Bu ülkede sadece iki sınıf vardır.
Beyaz Türkler ve diğerleri.
Eskiden Arap Acem vardı.
Müslim gayrı Müslim vardı.
Türk Gavur vardı.
Bunlar bitti.
Son beş yılda bir de Eski Türkiye ve Yeni Türkiye ikilemi çıktı.
Bu yapısal bölünme bile o kutsal tasnifi yürürlükten kaldırmadı.
Beyaz Türkler ve diğerleri.
Diğerleri ifadesi inanç, mezhep ve etnisite olarak plural bir içeriğe sahip.
Hiç önemli değil bu, Beyaz Türklük karşısında hepsi tek blok.
Çünkü yüzleri ona dönük.
O kıbleye.
İçlerinden birileri İktidar oldular, çok zengin oldular yine fark etmedi.

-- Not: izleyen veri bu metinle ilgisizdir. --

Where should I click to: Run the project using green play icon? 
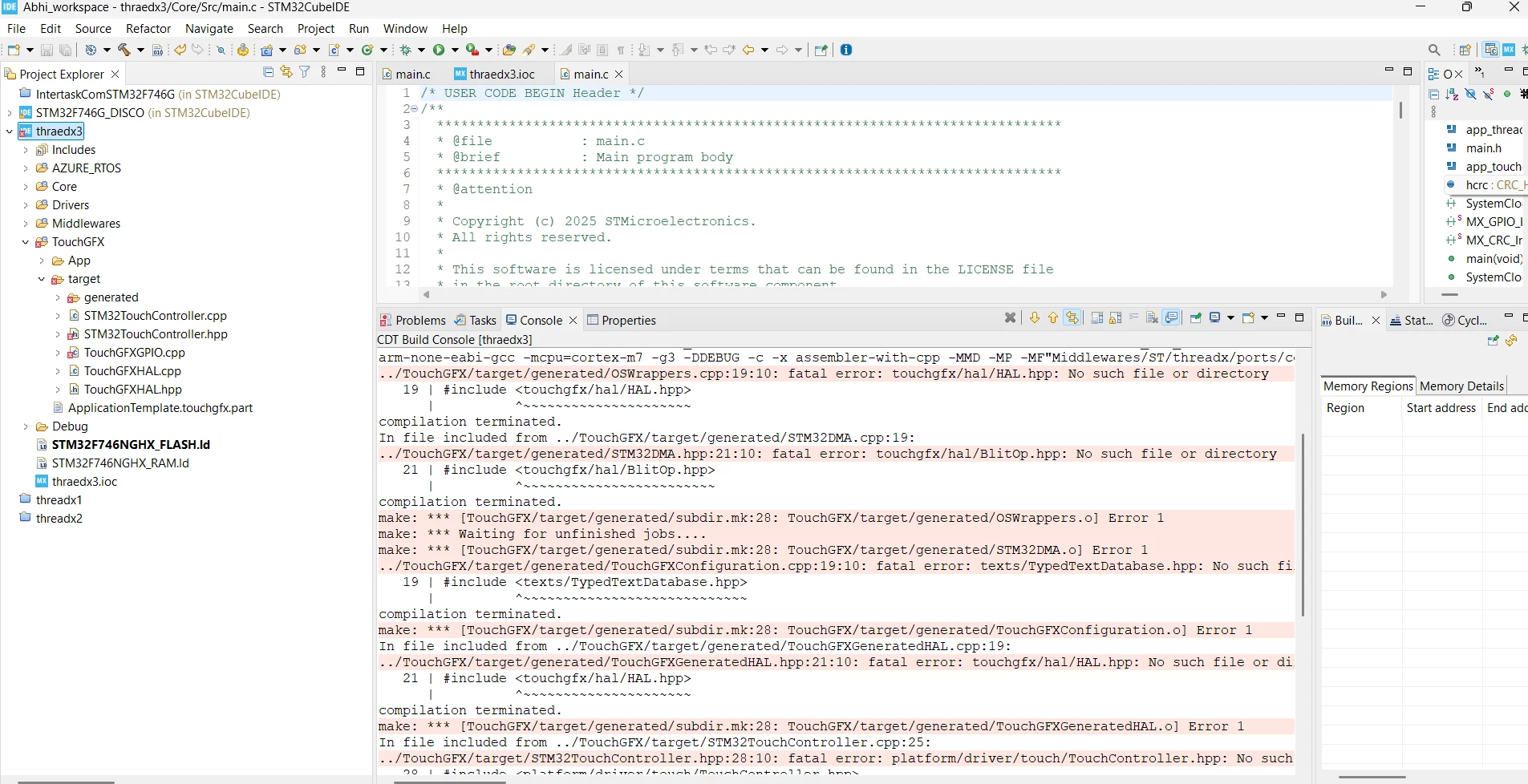pos(439,50)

Ben kişisel olarak Türkiyenin temel çelişkisinin İslamlık ve anti İslamlık olduğunu yazar dururum.
Diğer bütün çaprazlıkların mutlaka bu ana çelişkiden bir şekilde beslendiğini anlatırım.
Bu görüşümü daha üstün, daha büyük, daha reel, daha insani bu ayrım için feda edebilecek noktaya gelmek üzereyim.

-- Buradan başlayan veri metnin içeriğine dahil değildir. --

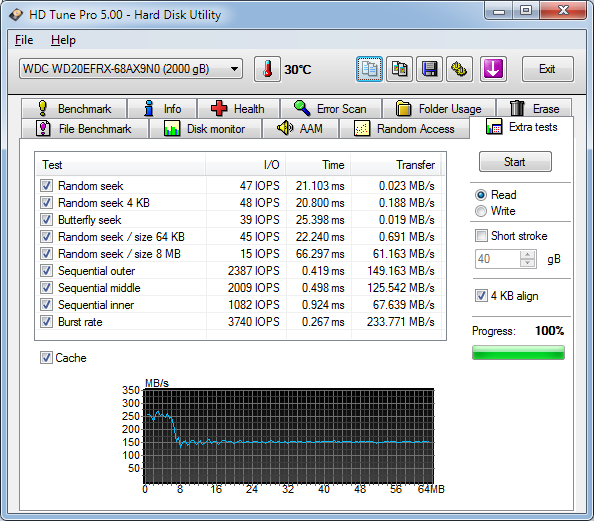594x521 pixels.
Task: Open the WDC drive selection dropdown
Action: (131, 69)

Evet, belki de temel çelişki budur: Beyaz Türkler ve diğerleri.
Çünkü PKK militanı Ağrı dağı mağarasında ideolojik tartışmalara kulak verirken ve savaşırken ruhu İstanbuldaydı.

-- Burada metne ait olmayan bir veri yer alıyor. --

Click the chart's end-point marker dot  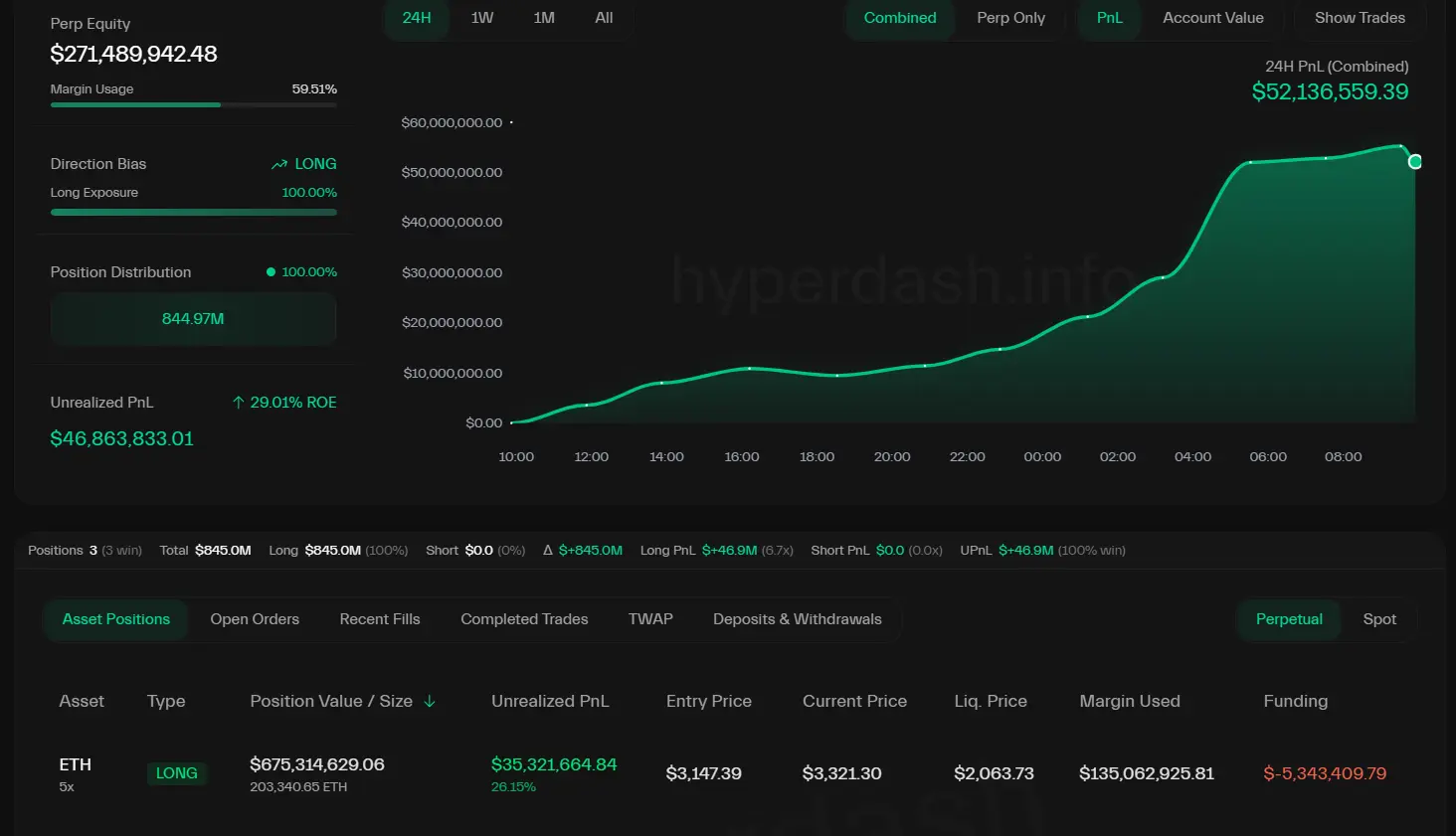point(1414,162)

Harem bölgesi içinde bulunduğu şehirde.
Komutanlar aynı duyguları gizleyerek haberleri izlerlerdi.
Kimse kimsenin bu yönünü bilmedi.
Tunceli dağlarının patikalarında yürürken TİKKO elemanının hayallerini hep İstanbul süslüyordu.
Taşralı gençler tutuklu kaldıkları bir alandan salınmış gibi sadece İstanbul tercihlerini kazandıklarında mutlu olabileceklerini çok iyi biliyorlardı.
İstanbula kapak atamayan gençlerin ruhundaki kırıklık gözlerinin etrafında bir haleye dönüşüp bir daha terk etmedi onları.
Esnafın, tüccarın, akademisyenin, çırağın, ustanın, çobanın, ağanın, imamın, müezzinin, memurun, çiftçinin gözlerinin baktığı bir büyük mabed.
İslamcının, Solcunun, Ülkücünün, Alevinin, Kürdün gözlerinde tüten üst belde.
Yeni Muhafazakâr İktidarın kalbinde yatan aslan.
Yükselen Anadolu sermayesinin hayali.
Yükselen İslamcılığın gizli mabedi.
Genel müdürlerin, bürokratların, bakanların, yüksek rütbeli askerlerin, son noktaya gelmiş kariyeristlerin içine dahil olmak istedikleri Firdevs cenneti.
Yazarların, çizerlerin, aydınların, akademisyenlerin, eli kalem tutanların, dünya çapında Türk sanatçıların, popüler oyuncuların, hatta zirvedeki şarkıcıların öykünüp durdukları ve kabul görmek istedikleri makbul sınıf alanı.
Arş-ala.
Herkes sadece onlar gibi olamayacağını bildiği için muhalif. O ihtimal belirdiği anda uğruna her şeyini feda edebileceği kadar da potansiyel sahibi.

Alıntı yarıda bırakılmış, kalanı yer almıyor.